Comenzó entonces a tratar de salvar a alguien. Retiró los paraguas de los cuerpos, pero ya era tarde. El silencio que reinaba en el vagón era total. No soportó el panorama aterrador y salió saltando por encima de los cadáveres. Se sintió culpable por haber fabricado tales armas mortíferas.

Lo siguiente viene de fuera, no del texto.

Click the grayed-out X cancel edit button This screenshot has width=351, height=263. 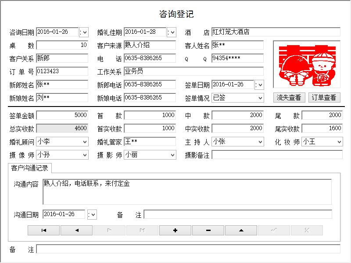307,230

Luego, fuera del vagón, se dio cuenta que si se había salvado era precisamente por no tener un paraguas, por no tener dinero para comprarlo. Tomó este suceso como un mensaje, como un camino hacia su liberación, como una oportunidad única que se le presentaba para escapar de la opresión. Consideró por fin, que la suerte, esta vez, esta estaba de su lado. Él estaba vivo y los demás eran los cadáveres. Subió las escaleras y se paró frente a la puerta de la estación; el agua empezaba a correr nuevamente por su piel como una cascada, ahora con más fuerza, pero no le importaba. Avanzó sin un rumbo fijo. Cuando llegó a la esquina miró hacia atrás y la estación de tren había desaparecido. Sólo se advertía una bruma por donde surgían y desaparecían los recuerdos.
El indio podía ahora tomar decisiones y elegir a dónde ir. Ya nada ni nadie se le interpondrían en su camino. Juró no volver más a la pensión, ni a su trabajo en la fábrica, ni a la gran ciudad. Sensaciones y presencias felices afloraban como fugaces imágenes de un antiguo televisor.

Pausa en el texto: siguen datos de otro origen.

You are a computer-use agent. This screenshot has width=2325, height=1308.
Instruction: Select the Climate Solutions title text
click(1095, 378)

Sintió que el tiempo se detenía y se vio de repente en la montaña. Percibió una voz que lo llamaba; miró a su alrededor, pero no había nadie. Esa voz insistía en permanecer en sus oídos como el eterno eco de la quebrada. Reconoció el lugar de su infancia, pero ahora se presentaba algo difuso. La voz se hacía más nítida y creyó reconocer esa voz que se mezclaba con otras que venían como de arriba.
La imagen de la montaña se escapaba de su vista al tiempo que las voces se sentían más fuerte. Al fin pudo distinguir que se trataba de las mismas voces de la mañana que se burlaban de él y el sonido de la radio que aconsejaba salir prevenido; pero el indio prefirió quedarse con la última imagen de su pesadilla febril. Volvió a la montaña y salió corriendo hacia ningún lado, como un niño, prometiendo no retornar nunca más hacia atrás.